Even the woman who was playing Rudy’s mum, you know, not the biggest role in the world, but I thought it had a wonderful, rich, emotional intensity of being torn between “Do we help Herr Lehman on the street or not?” or even when she’s saying goodbye to her husband, Rudy’s dad, “Don’t cry in front of the children. Don’t make this [worse]." Heartbreaking stuff. You know, life on Himmel Straße was really being battered and the natural sense of community was really being battered and bruised by the fanatical ideology of the National Socialist sense of control. It doesn’t want people to be human; it doesn’t want people to have fascinating social connections.
There are so many newcomers in this cast. What’s it like as a veteran actor to work with so many new faces? Well, Ben was relatively new. I mean, I didn’t really know of him and we spent a lot of time together in Berlin. I only had certain key scenes in relationship, it was really Sophie that worked with him. But yeah, I think it’s great when there are fresh faces in parts like that because it introduces a new talent, and interesting talent to people. But you know, out of the 20-25 German actors, I mean, we had people in the roles of other community members of Himmel Street or Nazi members or various roles, who were all the cream of German stage and screen, all really keen to contribute to the making of this film.

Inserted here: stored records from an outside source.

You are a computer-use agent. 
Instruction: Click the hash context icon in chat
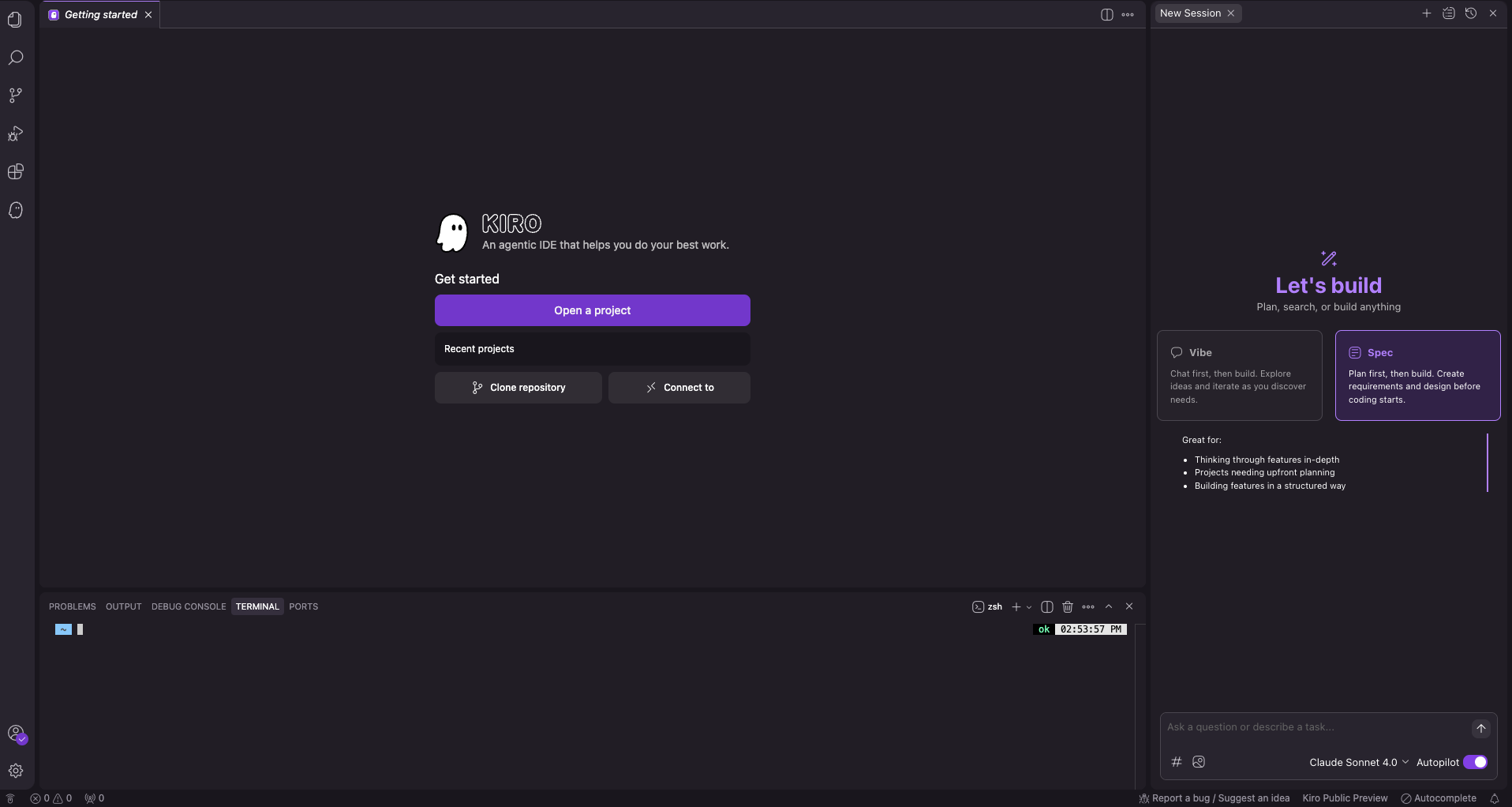(1177, 762)
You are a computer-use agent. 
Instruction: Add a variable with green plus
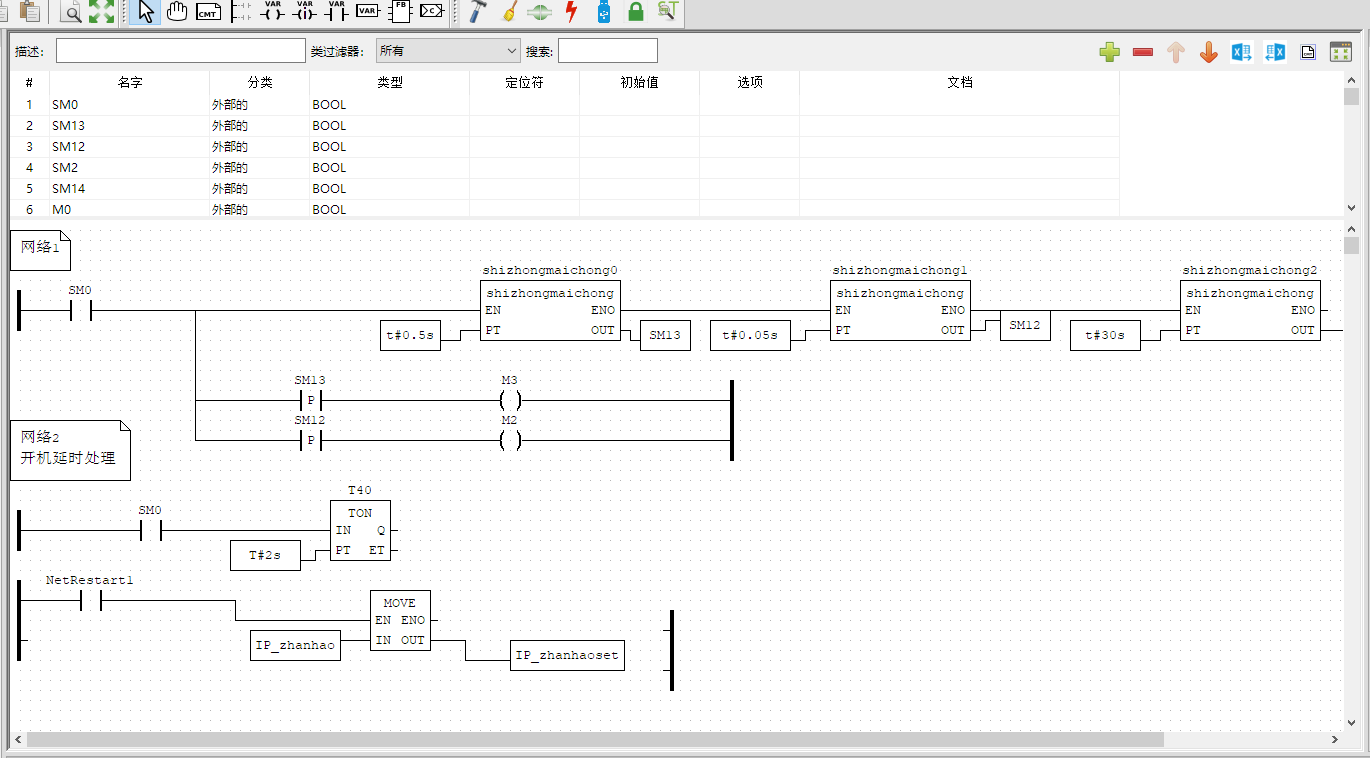coord(1109,52)
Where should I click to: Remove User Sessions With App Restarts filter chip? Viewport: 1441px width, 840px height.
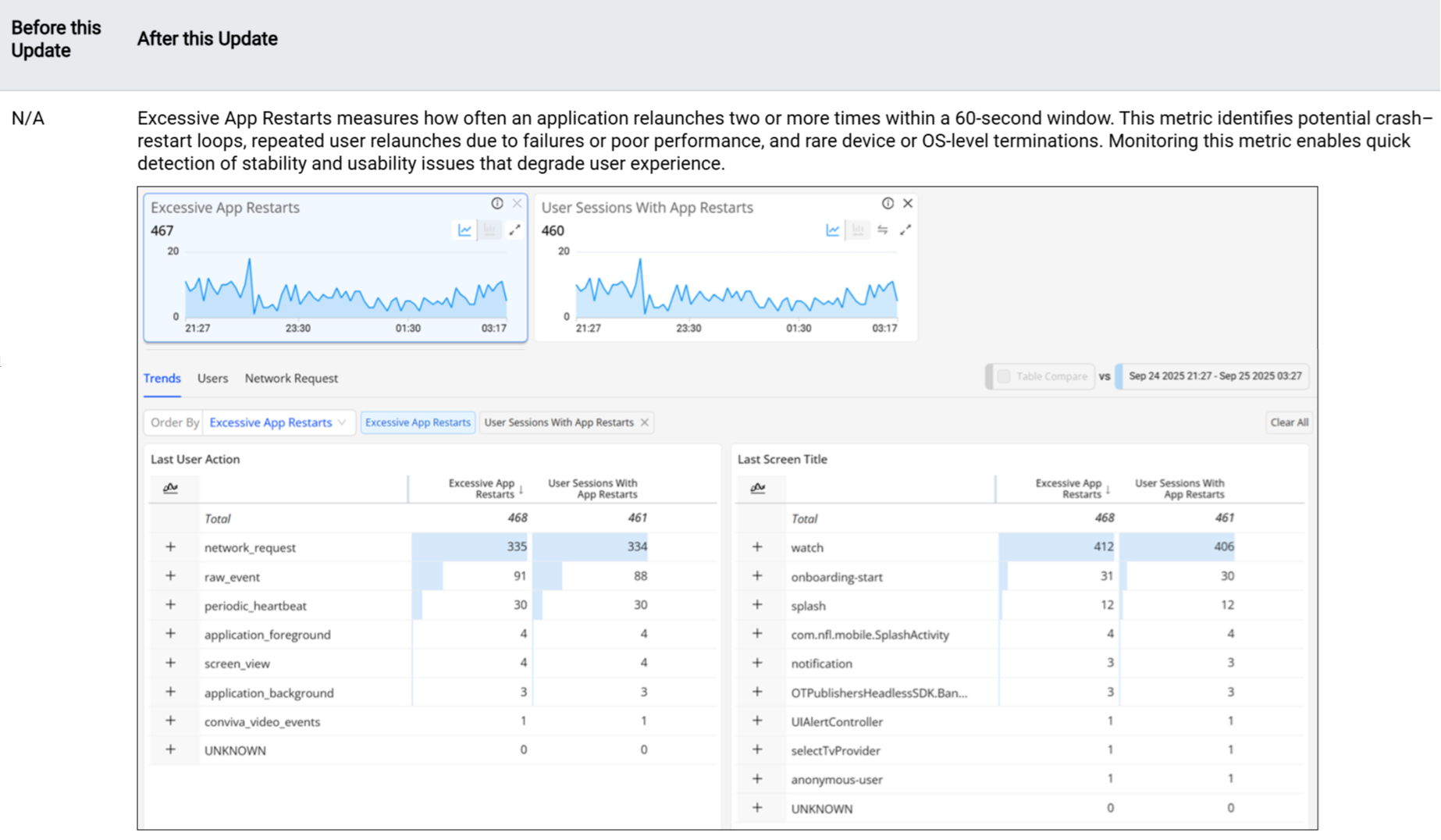(x=645, y=422)
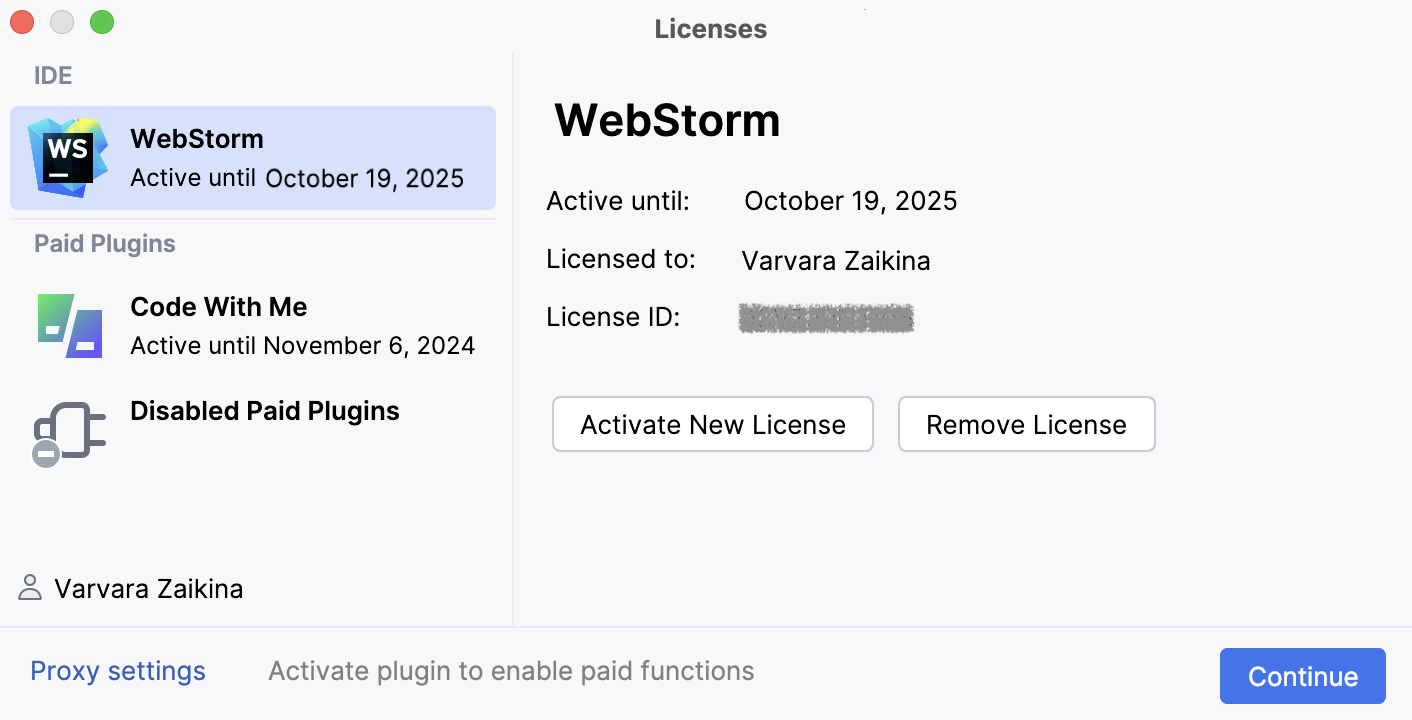The image size is (1412, 720).
Task: Click the WebStorm logo icon
Action: coord(68,157)
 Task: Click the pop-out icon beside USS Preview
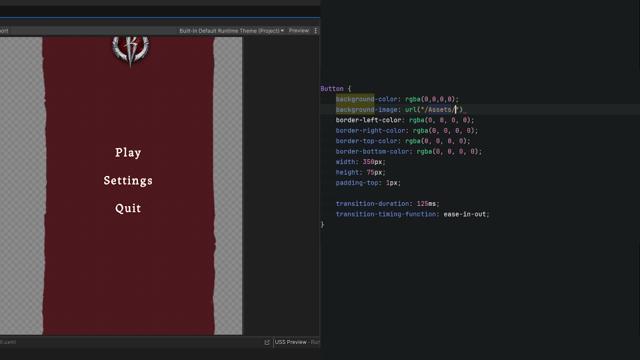(x=267, y=342)
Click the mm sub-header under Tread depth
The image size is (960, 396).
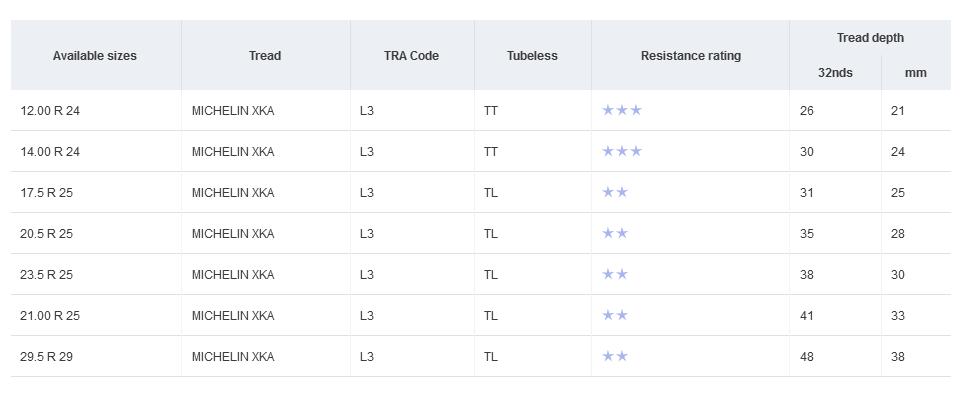click(x=916, y=73)
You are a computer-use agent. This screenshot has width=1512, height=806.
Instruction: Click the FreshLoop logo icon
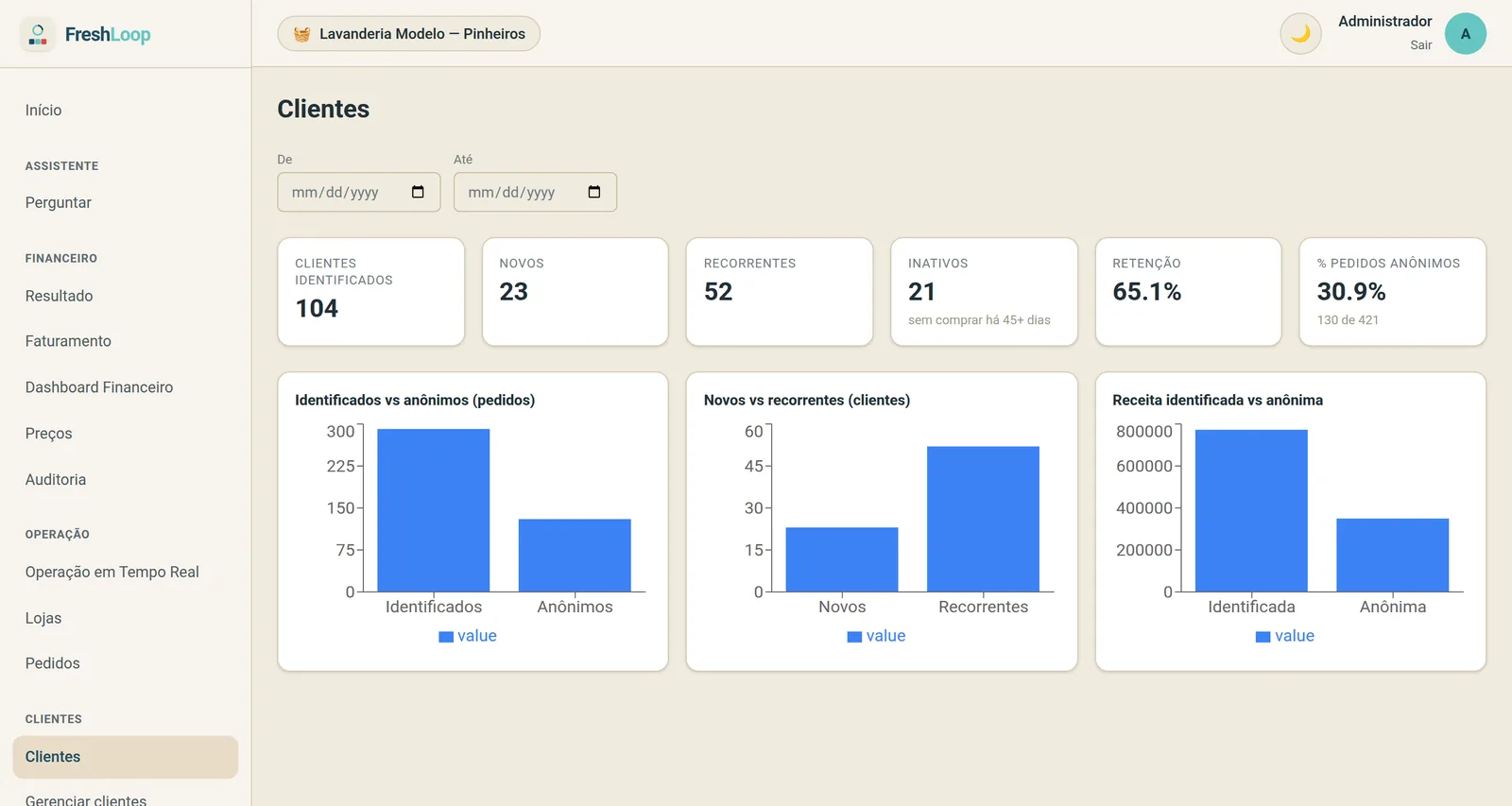[x=38, y=34]
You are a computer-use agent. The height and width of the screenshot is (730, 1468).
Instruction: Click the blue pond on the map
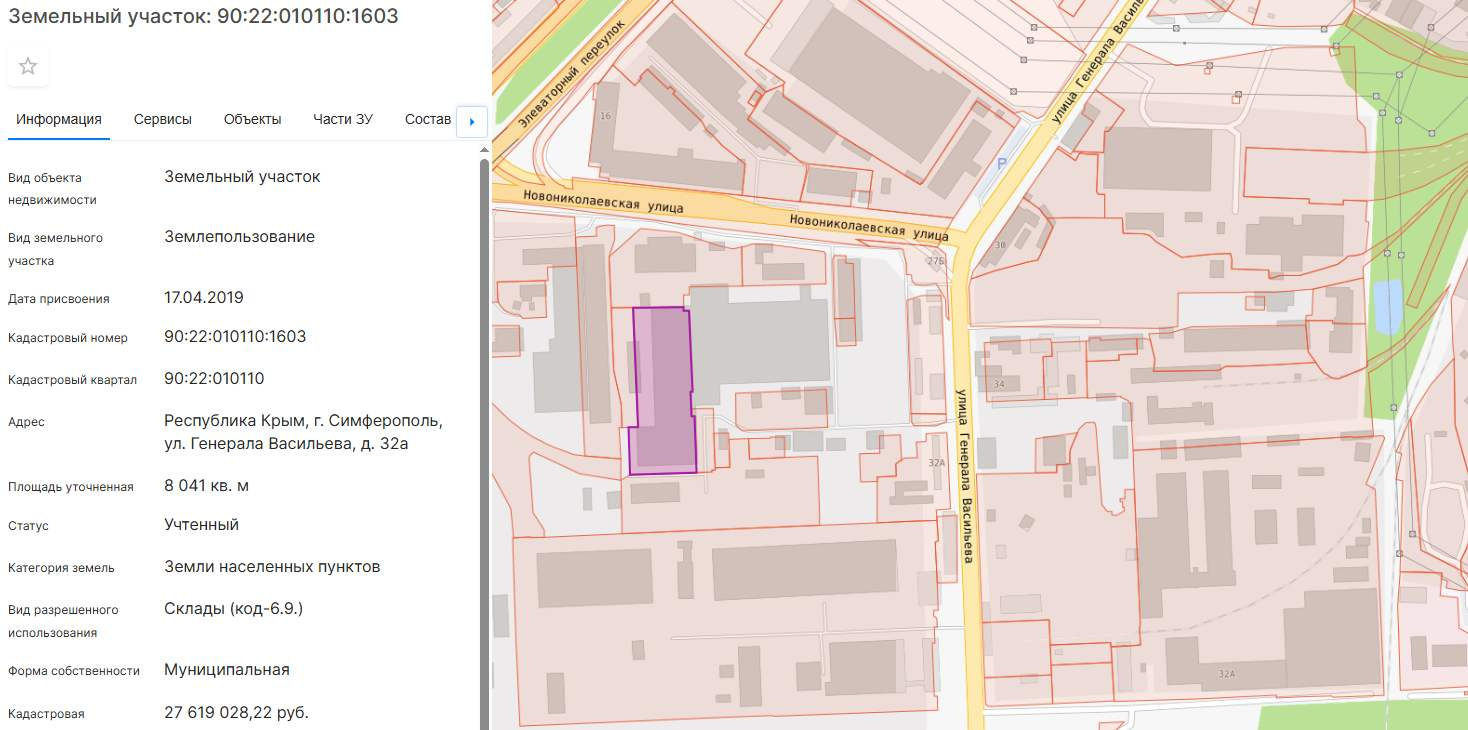(1387, 307)
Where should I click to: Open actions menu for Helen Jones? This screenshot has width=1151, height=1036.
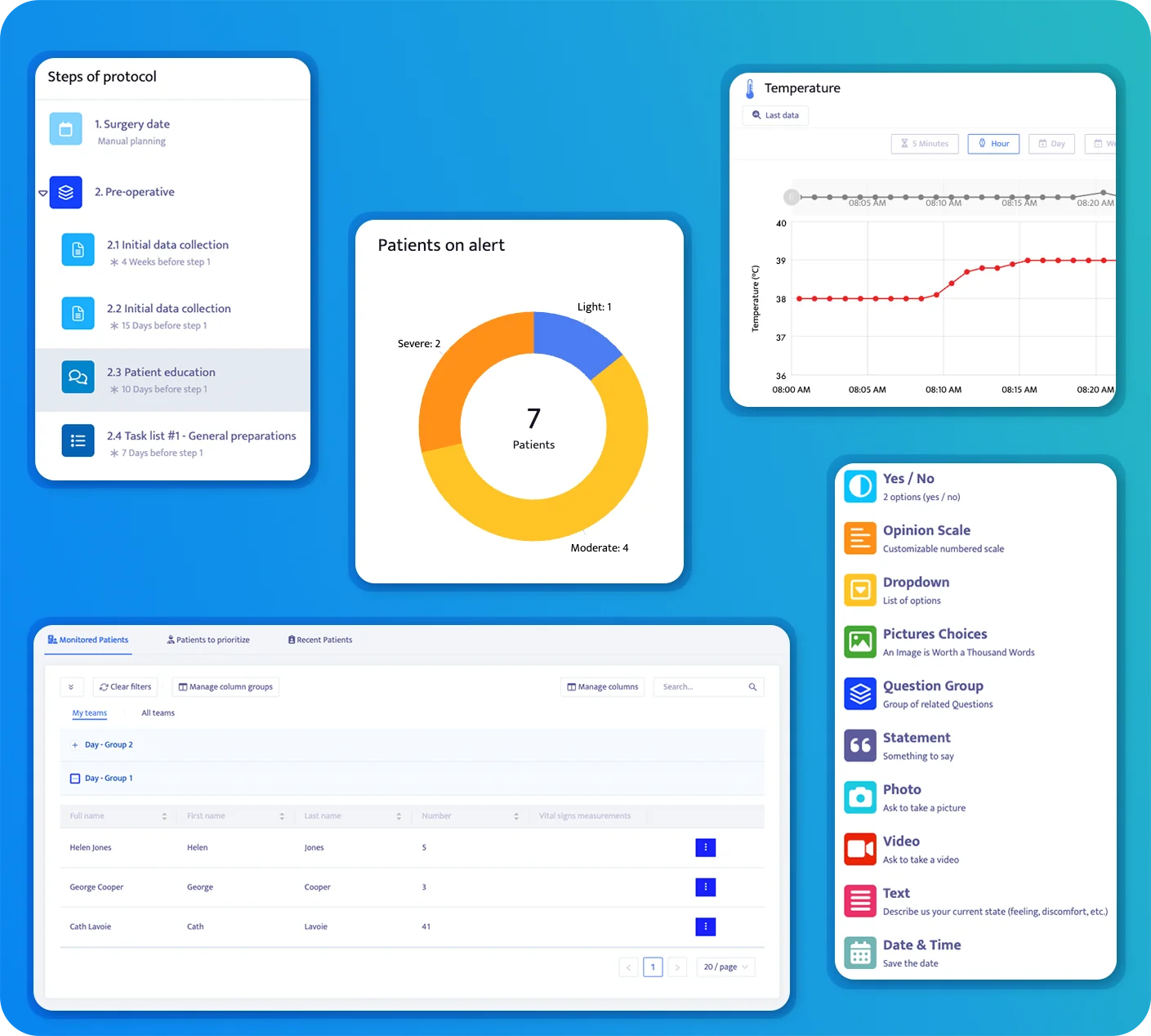[705, 848]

Was there anything about Sophie or her performance that particularly surprised or impressed you? All of it. She’s prodigiously gifted and has a natural gift. She’s like a heat seeking missile, she just kind of goes in on the pure emotional requirements and necessities that are in a scene and does them in a very unpredictable, very arresting way. She engages an audience’s imagination so strongly, and the thing I loved about her is that in between takes, she was just a great clown. We found our friendship not by so much discussing what Hans and Leisel would do together, just by Geoffrey and Sophie goofing off. Became a good way to break the ice and find a rapport and somehow I hope that’s found it was into the specifics of the plight of their relationship and the pressures that it’s under.